Material supplied =
-=-=-=-=-

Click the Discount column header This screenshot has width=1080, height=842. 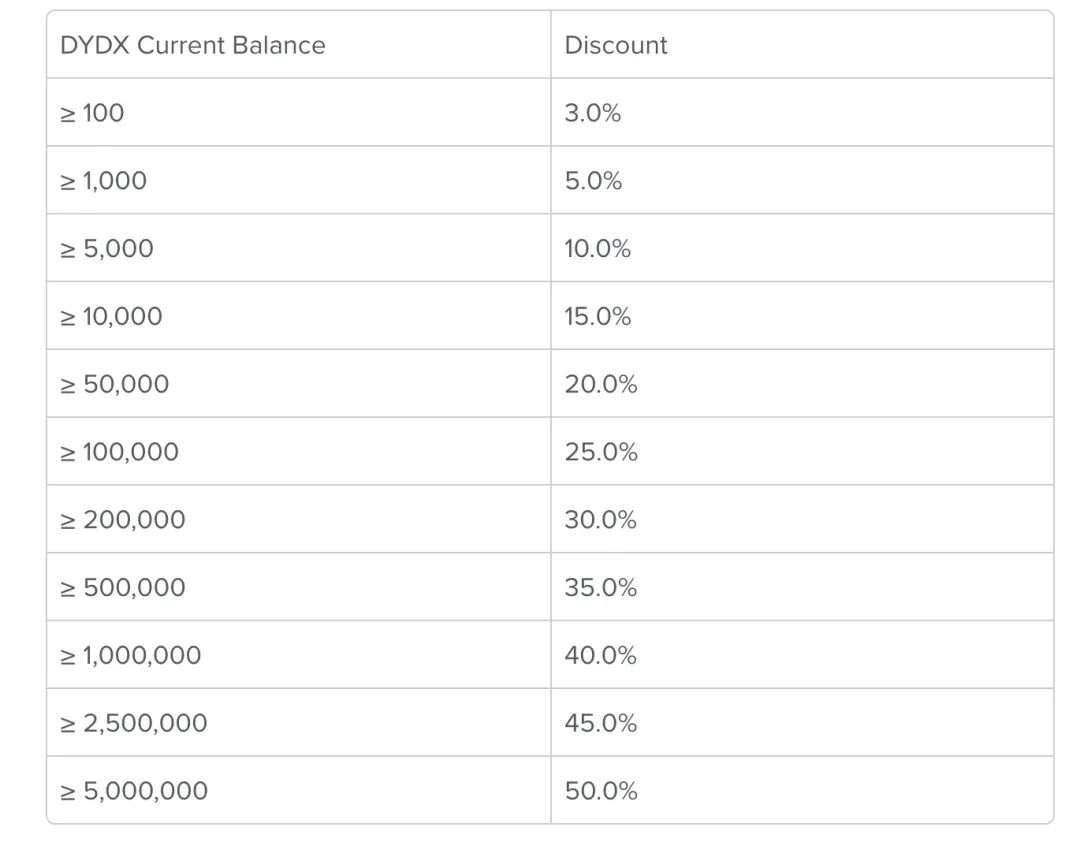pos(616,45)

-=-=-=-=-

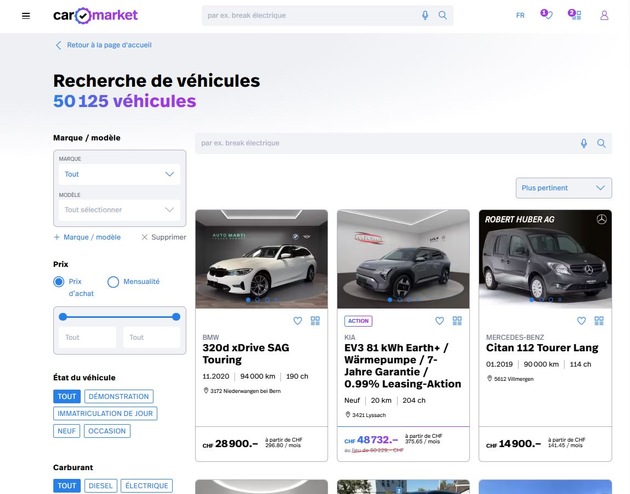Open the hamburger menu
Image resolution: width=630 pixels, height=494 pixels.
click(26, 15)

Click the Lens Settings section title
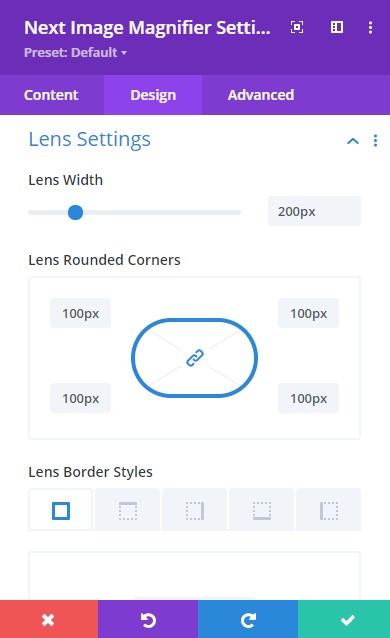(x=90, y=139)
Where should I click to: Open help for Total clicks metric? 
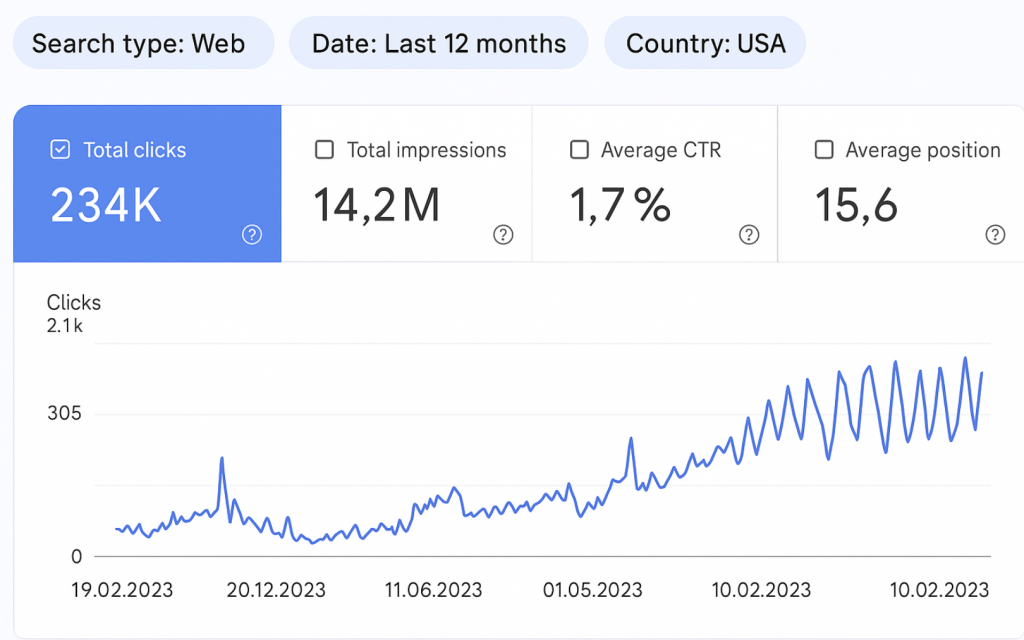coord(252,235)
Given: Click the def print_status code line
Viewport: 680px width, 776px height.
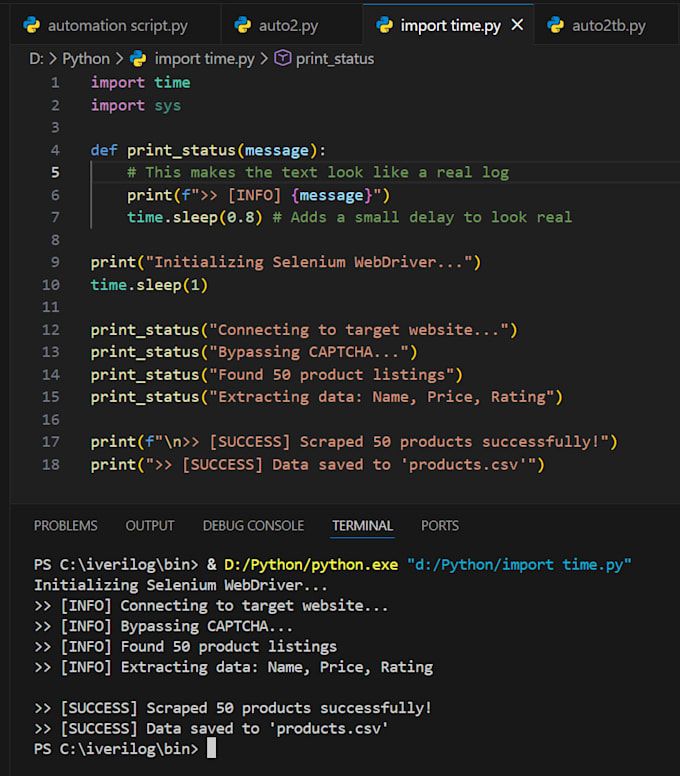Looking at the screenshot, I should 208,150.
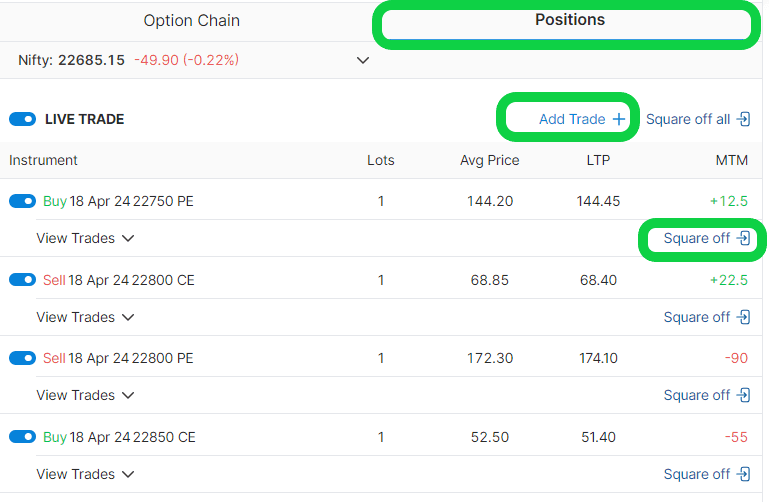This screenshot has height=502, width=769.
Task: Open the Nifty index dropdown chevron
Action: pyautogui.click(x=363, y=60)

-=-=-=-=-

Written problem = Edit the listing from the line containing "Click the Lens Settings section title" through the line containing "Action: pyautogui.click(x=363, y=60)", inclusive, by changing "Lens Settings" to "Camera Settings" and leaving everything else the same. Return only those lines, and leave the pictures out.

Solution for this exercise =
Click the Camera Settings section title
(x=90, y=139)
Where should I click to: Open help for Total clicks metric? 
coord(252,235)
Given: Click the def print_status code line
Viewport: 680px width, 776px height.
Looking at the screenshot, I should 208,150.
This screenshot has height=502, width=769.
Task: Open the Nifty index dropdown chevron
Action: pyautogui.click(x=363, y=60)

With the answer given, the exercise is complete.